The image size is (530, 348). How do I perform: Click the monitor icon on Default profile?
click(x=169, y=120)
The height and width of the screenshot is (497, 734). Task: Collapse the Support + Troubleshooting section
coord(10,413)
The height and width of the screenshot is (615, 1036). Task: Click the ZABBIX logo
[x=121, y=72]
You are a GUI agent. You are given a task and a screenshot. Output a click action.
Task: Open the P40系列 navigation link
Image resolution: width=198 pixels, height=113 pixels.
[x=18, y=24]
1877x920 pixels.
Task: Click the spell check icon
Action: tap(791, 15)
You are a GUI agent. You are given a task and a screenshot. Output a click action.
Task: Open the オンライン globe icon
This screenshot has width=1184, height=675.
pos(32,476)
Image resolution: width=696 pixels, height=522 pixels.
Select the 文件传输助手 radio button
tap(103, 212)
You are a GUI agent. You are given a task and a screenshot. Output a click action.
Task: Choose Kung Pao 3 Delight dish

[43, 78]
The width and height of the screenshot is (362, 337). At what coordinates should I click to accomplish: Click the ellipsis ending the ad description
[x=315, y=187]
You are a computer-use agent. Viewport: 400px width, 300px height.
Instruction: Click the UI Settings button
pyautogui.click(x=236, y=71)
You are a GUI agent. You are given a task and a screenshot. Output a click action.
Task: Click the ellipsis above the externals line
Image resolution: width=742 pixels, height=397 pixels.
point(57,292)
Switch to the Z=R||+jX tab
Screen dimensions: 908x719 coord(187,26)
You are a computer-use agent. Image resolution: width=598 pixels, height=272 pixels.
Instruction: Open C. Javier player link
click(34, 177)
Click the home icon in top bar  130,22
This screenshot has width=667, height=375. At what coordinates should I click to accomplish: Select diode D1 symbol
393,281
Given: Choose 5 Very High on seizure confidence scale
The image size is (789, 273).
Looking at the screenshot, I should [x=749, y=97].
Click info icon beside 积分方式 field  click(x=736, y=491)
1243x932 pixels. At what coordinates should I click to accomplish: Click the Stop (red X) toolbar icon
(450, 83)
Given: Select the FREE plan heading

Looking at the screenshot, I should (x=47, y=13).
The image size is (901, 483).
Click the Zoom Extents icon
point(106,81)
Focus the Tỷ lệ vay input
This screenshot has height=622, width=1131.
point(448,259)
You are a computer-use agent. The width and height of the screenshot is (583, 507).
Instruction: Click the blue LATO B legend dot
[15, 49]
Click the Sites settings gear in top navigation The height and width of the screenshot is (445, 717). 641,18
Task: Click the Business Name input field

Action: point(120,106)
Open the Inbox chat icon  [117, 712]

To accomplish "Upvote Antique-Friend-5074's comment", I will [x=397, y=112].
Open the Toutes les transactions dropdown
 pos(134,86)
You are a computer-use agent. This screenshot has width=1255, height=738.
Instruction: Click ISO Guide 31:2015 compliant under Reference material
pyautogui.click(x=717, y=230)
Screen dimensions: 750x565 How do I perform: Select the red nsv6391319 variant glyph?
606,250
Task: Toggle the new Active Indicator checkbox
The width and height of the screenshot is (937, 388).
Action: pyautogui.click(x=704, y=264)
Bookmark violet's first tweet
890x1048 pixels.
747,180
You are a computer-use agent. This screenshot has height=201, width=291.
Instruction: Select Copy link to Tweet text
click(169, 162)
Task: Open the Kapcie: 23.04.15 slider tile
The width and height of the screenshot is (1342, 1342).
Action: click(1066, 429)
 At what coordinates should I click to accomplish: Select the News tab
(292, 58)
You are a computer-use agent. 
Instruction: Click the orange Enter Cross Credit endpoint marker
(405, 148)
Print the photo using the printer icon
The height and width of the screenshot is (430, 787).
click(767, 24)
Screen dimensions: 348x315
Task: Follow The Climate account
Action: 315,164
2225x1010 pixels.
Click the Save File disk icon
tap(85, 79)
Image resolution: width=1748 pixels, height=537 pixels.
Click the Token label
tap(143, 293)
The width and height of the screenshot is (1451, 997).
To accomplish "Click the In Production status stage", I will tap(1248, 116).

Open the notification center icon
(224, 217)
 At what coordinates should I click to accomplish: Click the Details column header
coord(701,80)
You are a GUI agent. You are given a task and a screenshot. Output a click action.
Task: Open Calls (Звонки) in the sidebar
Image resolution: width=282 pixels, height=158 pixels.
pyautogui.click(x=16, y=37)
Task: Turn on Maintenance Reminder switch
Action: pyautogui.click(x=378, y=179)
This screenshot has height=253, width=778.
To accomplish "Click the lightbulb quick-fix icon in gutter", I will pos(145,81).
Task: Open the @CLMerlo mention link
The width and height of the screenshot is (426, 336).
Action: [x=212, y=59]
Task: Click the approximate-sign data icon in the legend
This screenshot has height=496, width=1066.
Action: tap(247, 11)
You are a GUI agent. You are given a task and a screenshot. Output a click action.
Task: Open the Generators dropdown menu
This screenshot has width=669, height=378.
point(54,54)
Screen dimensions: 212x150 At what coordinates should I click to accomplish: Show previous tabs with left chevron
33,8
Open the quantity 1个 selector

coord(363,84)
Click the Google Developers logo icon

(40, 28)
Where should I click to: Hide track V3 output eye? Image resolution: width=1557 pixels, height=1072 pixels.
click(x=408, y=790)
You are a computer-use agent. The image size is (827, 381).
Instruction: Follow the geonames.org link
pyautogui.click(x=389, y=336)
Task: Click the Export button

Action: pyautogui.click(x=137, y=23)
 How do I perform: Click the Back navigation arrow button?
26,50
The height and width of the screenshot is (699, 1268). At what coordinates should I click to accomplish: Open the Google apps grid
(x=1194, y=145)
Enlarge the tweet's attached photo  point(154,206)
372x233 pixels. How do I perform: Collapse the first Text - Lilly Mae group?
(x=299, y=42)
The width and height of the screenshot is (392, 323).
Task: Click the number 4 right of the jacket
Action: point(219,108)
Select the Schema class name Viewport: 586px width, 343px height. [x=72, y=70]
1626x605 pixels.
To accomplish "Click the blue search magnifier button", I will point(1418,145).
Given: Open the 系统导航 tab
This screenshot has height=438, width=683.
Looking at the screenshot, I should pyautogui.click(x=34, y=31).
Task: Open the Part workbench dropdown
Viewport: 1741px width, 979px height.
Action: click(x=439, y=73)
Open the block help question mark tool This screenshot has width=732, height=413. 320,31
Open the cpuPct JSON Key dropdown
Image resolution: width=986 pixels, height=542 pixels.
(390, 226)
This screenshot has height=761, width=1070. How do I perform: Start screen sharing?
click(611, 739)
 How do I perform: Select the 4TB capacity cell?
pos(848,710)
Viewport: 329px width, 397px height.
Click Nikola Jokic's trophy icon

• • • • • • •

• _Stated task_
Render the material from the line with "Given: Open the 系统导航 tab" up to and including the line with "Action: click(x=439, y=73)" as a Markdown table with the columns Row and Line. Number the rows and leave out blank lines.

• _Written answer_
| Row | Line |
|---|---|
| 1 | Given: Open the 系统导航 tab |
| 2 | This screenshot has height=438, width=683. |
| 3 | Looking at the screenshot, I should pyautogui.click(x=34, y=31). |
| 4 | Task: Open the Part workbench dropdown |
| 5 | Viewport: 1741px width, 979px height. |
| 6 | Action: click(x=439, y=73) |